I am not sure what is meant by "dominance" training. There is "positive" or reward-based training, and there is training that uses punishment or aversion. You can use both, and they do not cancel each other out. Neither have a lot to do with dominance; both use principles of behavior and learning. Both are effective in certain situations, with certain dogs. The key is finding out what works for YOUR dog.

Dogs generally respond very well to positive, reward-based training when you're teaching them to do something. For example, to teach "sit", you give the command, ease the dog into a sit, and then reward him. Pretty soon he associates the act of sitting with a reward, and so he's more likely to repeat the action when given the command.

Normally, you wouldn't use a punishment-based method to teach a specific behavior. For example, giving the command "sit" and then applying pain or pressure until the dog sits, then releasing. In this case, the release of pain or pressure becomes the reward. Generally, with a few exceptions, this method is not as effective as reward-based training to teach a dog to do something. It may work with some very hard, high drive, very resilient dogs, but may absolutely ruin a dog of soft, sensitive temperament.

Corrections can be effective to sharpen a behavioral response that was created by reward. For example, after you have taught the "sit" command using rewards and the dog knows it well, you could apply a leash pop if the dog refuses to obey the command. So now the dog learns that he will not only get a reward if he obeys the command, he'll get a correction if he doesn't. So it strengthens and sharpens the obedience. Of course, if the correction is too harsh, timed poorly, or given before the dog understands the exercise completely, it can be counterproductive.

Correction/punishment methods can also be effective at diminishing behaviors like pulling on leash, jumping up, barking, etc. The dog learns to associate whatever he is doing with a correction, so he's less likely to do it in the future.

You can also diminish unwanted behaviors with positive methods, by giving the dog an alternative thing to do and then rewarding THAT. This can also be effective, but takes a bit more skill on the part of the handler. The reward has to be greater than the reward the dog gets from the unwanted behavior. If that makes sense. It can be tricky to get the dog's attention focused on you so that he can consider an alternative to what he's doing. For example, say he's jumping up on you. Old-school punishment based methods would have you put your knee into the dog's chest. This hurts, so the dog is less likely to jump up next time if he thinks he'll get a knee in the chest. Another way would be to tell the dog "sit" when he's getting ready to jump up, then rewarding the sit. 

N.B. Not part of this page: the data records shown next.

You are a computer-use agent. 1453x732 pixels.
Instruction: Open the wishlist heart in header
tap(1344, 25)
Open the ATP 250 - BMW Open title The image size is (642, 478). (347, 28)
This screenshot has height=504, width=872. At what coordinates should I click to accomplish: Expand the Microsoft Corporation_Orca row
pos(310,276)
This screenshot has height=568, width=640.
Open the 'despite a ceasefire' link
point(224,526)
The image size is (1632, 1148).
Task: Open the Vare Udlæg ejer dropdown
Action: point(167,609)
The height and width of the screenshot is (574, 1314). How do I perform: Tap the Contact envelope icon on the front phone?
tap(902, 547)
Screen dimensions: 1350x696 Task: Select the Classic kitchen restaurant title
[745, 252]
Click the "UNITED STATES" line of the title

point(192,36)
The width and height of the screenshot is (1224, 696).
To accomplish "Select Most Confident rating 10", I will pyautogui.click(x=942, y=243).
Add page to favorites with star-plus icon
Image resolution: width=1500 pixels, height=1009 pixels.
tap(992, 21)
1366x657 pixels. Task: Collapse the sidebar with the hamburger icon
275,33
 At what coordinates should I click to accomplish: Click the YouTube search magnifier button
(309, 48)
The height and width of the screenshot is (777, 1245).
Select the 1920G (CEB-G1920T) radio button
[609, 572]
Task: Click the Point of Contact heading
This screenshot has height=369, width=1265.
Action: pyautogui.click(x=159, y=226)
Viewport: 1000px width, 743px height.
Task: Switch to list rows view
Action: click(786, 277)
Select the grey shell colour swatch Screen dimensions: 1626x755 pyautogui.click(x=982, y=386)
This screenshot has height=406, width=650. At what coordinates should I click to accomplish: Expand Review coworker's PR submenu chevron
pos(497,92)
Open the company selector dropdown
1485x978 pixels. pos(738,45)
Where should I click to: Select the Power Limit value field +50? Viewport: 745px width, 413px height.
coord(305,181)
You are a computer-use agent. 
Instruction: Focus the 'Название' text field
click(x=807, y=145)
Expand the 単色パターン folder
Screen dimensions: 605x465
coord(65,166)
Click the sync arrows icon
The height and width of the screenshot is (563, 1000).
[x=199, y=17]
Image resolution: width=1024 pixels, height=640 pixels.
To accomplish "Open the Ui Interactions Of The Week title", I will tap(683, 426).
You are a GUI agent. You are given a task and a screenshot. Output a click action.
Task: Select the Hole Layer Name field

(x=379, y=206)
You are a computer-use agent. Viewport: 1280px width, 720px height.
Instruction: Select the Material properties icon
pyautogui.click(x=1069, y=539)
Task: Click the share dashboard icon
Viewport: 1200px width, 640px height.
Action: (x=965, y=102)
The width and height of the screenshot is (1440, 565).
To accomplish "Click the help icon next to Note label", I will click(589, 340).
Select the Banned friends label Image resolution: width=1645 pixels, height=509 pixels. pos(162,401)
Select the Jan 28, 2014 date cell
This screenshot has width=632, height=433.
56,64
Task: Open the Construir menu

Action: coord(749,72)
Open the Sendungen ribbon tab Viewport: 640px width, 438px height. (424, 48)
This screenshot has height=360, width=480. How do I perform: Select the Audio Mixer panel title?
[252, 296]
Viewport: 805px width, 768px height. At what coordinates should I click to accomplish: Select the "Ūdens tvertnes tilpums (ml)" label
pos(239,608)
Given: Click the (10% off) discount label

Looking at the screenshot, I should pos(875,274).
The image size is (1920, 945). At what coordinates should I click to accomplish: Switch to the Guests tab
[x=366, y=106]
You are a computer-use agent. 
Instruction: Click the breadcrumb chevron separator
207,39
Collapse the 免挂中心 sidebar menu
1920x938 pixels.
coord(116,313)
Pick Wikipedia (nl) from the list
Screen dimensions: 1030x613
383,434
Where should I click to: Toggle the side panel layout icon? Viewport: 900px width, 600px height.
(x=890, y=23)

Some people think no dog should ever receive a correction, no matter what he does. They argue that there is always a positive-based solution to any behavior problem. I do not necessarily agree with this. While a very talented, experienced, and knowledgable trainer may be able to train the right kind of dog using nothing but positive reinforcement and no corrections... not everyone is that that talented, experienced, and knowledgable. 

I personally use about 95% positive methods with my dogs, but I am not afraid to use corrections when needed. As long as the correction is fair and only enough to get the point across, I don't have a problem with it. It has to match the temperament of the dog. If it's a soft, sensitive, nervous dog, any corrections have to be mild (and honestly, that kind of dog seldom needs a physical correction). If it's a hard, stubborn, powerful dog that's in drive, corrections are probably going to have to be pretty firm before they even get the dog's attention. One good, firm correction is far more effective than a bunch of little nagging ones.

I am not sure how "dominance" gets into all this, unless you are focusing on proving to the dog that you're the boss and are to be respected. To me, that should go without saying, and does not require the use of corrections. The one who controls the resources is the boss, and dogs know it. However, problems can arise when the dog is given rewards for doing nothing, or, unwittingly, for misbehavior... this is commonly known as "spoiling".  But you do not necessarily have to use punishment-based methods with your dog to gain his respect and obedience. Personally, I think you gain more understanding and a better relationship with your dog if his interactions with you are mainly rewarding--but with definite limits and boundaries that are made clear to the dog.


----------



## sheep (Dec 2, 2011)

I agree a lot with Freestep. I also use both positive reinforcement and corrections, and I'm not afraid of using corrections when it's necessary and I can't use a positive method for it.

My dog is a confident dog. Unless I do know the right positive methods for every scenario, it's dangerous to just let him decide whatever he can do and not correct bad behaviors. Unfortunately, I have not mastered all the secrets of positive methods, and I don't have all the time in the world to dedicate so much time to deal with certain behaviors.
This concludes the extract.